De door tuinliefhebbers gevreesde buxusmot heeft nu bijna het hele land veroverd.
De mot is al sinds 2007 in het land. Hij komt oorspronkelijk uit Azië en is naar alle waarschijnlijkheid in 2005 met de import van buxusplanten in Duitsland aangekomen. Sindsdien is deze veelvraat bezig met een opmars.
De afgelopen jaren waren voornamelijk tuinbezitters in het westen en het zuiden van Nederland de dupe. Maar dit jaar heeft de mot zich naar het noorden en oosten verplaatst. Inmiddels zijn de beestjes in alle provincies gesignaleerd. Alleen de Waddeneilanden zijn nog buxusmotvrij.
Rupsen
Een aanval van deze mot op een buxusstruik verloopt zeer effectief. Het zijn de rupsen die het kwalijke werk doen. Ze kunnen struiken in korte tijd verruïneren. De rupsen beschermen zich in een spinsel en kruipen tussen de bladeren. De struiken waar de rupsen in vreten, worden al snel bladloos en alleen de bruine bladskeletten blijven zichtbaar.
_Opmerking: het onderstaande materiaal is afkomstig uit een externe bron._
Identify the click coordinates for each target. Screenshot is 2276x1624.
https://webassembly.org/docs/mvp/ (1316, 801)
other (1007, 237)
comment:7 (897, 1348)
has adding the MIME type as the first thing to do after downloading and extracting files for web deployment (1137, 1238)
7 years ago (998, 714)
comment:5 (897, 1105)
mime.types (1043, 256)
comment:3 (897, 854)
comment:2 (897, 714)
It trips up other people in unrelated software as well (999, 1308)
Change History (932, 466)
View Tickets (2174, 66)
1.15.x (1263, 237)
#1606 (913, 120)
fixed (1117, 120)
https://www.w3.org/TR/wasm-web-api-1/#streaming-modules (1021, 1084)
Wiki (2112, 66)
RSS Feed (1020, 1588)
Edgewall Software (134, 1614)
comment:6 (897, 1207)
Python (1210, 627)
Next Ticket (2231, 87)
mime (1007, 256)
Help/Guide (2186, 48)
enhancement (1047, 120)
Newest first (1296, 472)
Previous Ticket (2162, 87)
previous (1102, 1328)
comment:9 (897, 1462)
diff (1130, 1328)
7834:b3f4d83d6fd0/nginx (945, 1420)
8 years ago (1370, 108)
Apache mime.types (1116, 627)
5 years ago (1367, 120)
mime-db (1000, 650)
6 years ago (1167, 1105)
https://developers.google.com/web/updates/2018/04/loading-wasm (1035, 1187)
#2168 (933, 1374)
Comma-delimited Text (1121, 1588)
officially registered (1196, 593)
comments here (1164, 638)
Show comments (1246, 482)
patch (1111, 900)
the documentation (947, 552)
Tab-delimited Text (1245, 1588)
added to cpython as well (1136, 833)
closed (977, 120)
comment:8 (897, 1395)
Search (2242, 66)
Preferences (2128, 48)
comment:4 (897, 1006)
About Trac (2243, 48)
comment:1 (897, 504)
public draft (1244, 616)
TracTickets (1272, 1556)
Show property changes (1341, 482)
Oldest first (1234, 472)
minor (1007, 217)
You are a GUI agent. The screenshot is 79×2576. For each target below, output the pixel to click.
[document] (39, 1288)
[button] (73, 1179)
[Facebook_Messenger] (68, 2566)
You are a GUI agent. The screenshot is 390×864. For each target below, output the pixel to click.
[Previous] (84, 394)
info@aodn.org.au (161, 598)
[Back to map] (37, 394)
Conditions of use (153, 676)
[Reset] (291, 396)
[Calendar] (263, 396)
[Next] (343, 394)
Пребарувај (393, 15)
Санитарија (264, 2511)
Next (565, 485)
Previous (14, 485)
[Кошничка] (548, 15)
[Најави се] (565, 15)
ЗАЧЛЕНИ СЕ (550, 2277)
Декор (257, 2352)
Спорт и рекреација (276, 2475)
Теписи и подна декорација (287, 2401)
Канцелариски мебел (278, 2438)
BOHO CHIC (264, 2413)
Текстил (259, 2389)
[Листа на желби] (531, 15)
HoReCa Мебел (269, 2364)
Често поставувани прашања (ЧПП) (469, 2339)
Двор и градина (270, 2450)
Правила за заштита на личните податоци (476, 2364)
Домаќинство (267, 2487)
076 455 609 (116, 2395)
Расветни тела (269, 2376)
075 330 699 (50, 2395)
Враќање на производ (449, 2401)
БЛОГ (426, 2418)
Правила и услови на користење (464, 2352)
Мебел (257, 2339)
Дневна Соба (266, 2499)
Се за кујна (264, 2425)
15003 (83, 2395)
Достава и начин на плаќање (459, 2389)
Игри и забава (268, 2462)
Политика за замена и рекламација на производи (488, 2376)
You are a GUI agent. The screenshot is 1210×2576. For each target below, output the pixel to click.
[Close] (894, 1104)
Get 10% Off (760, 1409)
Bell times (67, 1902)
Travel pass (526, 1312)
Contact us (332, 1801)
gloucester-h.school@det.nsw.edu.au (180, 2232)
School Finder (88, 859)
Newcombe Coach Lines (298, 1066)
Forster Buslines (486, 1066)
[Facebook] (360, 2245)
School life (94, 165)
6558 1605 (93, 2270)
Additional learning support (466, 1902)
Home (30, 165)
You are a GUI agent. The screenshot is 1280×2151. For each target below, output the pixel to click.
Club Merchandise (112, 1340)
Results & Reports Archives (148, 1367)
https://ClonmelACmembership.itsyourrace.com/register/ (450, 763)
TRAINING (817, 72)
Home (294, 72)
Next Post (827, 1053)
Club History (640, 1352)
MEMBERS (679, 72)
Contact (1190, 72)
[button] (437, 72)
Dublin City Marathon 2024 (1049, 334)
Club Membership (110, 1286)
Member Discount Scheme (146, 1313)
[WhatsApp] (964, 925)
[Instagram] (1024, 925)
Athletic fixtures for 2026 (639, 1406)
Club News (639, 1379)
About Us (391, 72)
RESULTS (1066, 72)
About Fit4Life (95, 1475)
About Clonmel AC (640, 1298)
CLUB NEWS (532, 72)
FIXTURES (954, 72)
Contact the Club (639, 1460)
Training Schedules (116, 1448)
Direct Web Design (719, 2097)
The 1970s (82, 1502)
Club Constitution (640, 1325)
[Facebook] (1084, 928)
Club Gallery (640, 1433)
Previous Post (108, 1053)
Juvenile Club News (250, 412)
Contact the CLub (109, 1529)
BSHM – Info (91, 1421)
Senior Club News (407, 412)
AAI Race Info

Als een plant eenmaal dit stadium heeft bereikt, rest de eigenaar nog maar één mogelijkheid: de plant vervangen door een andere soort die niet gevoelig is voor de buxusmotrups. Zoals bijvoorbeeld de liguster. Als je er op tijd bij bent, kunt je nog proberen om de rupsen handmatig (met een pincet) te verwijderen. Ook kun je lokmiddelen gebruiken, de zogenaamde feromoonvallen. Deze trekken de mannetjes buxusmotten aan. Ze vliegen in de val en kunnen daar niet meer uit. Maar de vrouwtjes blijven op deze manier wel doorleven.
Hoop op betere tijden
De buxusmotproblematiek lijkt vrij hopeloos. Toch zullen de problemen met enkele jaren afnemen, omdat steeds meer prooidieren de rupsen en de motten als lekkernij zullen gaan zien.